Derek Quinlan and PropInvest have less than six months to arrange the refinancing of more than £1bn of debt on the 42-storey Citigroup tower in Docklands, E14.


Accounts for the tower at 25 Canada Square, filed this week at Companies House, reveal that loans totalling close to £1.1bn are due to mature by 30 November.


The £1bn acquisition of the 1.2m sq ft property from Royal Bank of Scotland in 2007 was funded with senior debt from Allied Irish Banks and Santander and a £204m junior loan from Royal Bank of Scotland. Both the senior and junior debt were syndicated.


The £870m of senior debt has breached an interest cover covenant.


In the accounts, the directors said: “A formal waiver of the breach has subsequently been issued by the lenders, and the directors have commenced discussions with the lenders regarding an extension of the facility, which in the directors’ opinion is likely to be agreed.”

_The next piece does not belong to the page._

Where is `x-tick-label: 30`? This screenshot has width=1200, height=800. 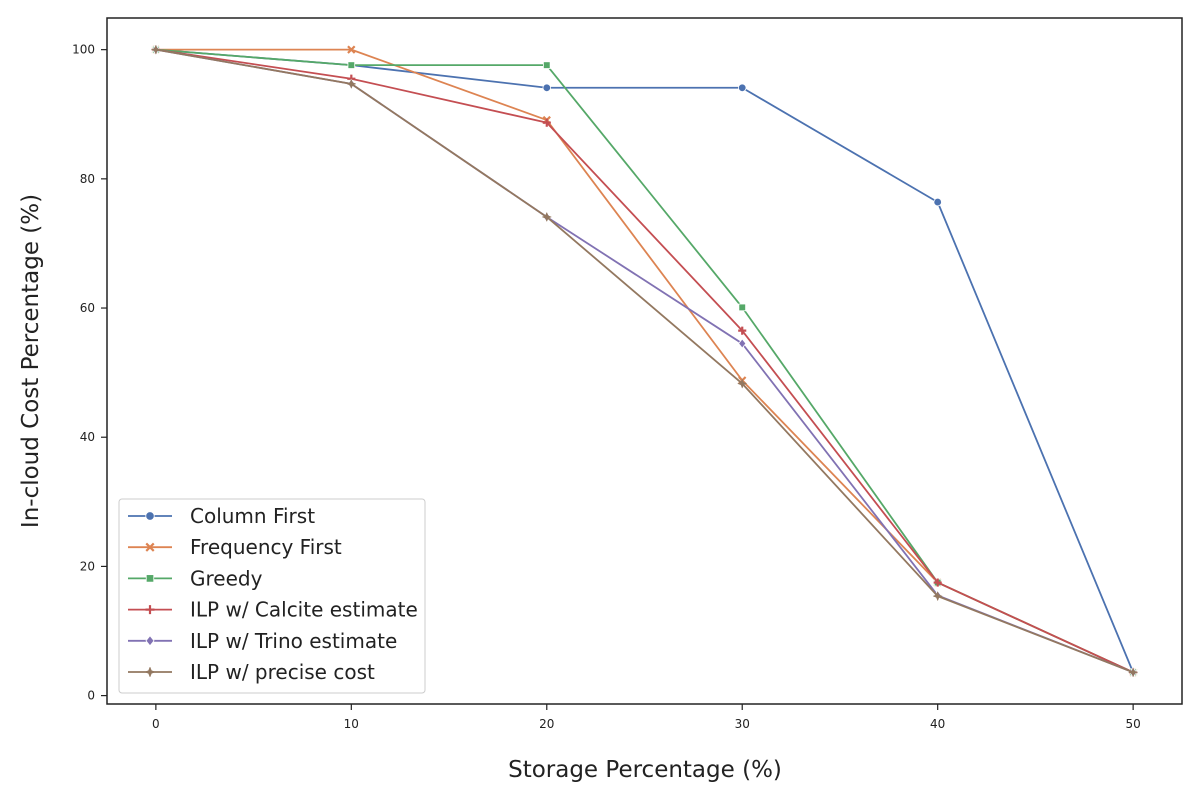
x-tick-label: 30 is located at coordinates (742, 724).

The loan facilities also include a loan-to-value covenant. However, due to the uncertainty in the market caused by the downturn, PropInvest – run by Glenn Maud – and Quinlan have not revalued the building since November 2007, when it was given a value of £1.2bn. The bank has not yet asked for a test of the LTV.


The approaching maturities and breach have led the owners to include an emphasis of matter statement in accounts for the tower, which states: “The directors have concluded that these circumstances represent a material uncertainty that casts significant doubt on the company’s ability to continue as a going concern.”


The lack of a recent valuation has also caused the owners’ auditors, KPMG, to qualify its report on the accounts. It said: “The company’s principal property has not been revalued since November 2007. Having regard to the decline in UK real estate values since that date, the potential effect on both the state of affairs of the company, its loss and total recognised losses might be significant.”


The parent of the companies owning the tower recorded a loss of £105m for the year ended 30 June 2009.


Allied and RBS are not expected to push for a sale of the property, however, because Quinlan and Maud used an interest rate swap to fix interest on the loan. The swap, agreed with Citi, would need to be repaid ahead of the debt. The swap was held as a £119m liability at 30 June 2009.


According to the latest De Montfort report, more than £52bn of commercial property debt is due to mature this year.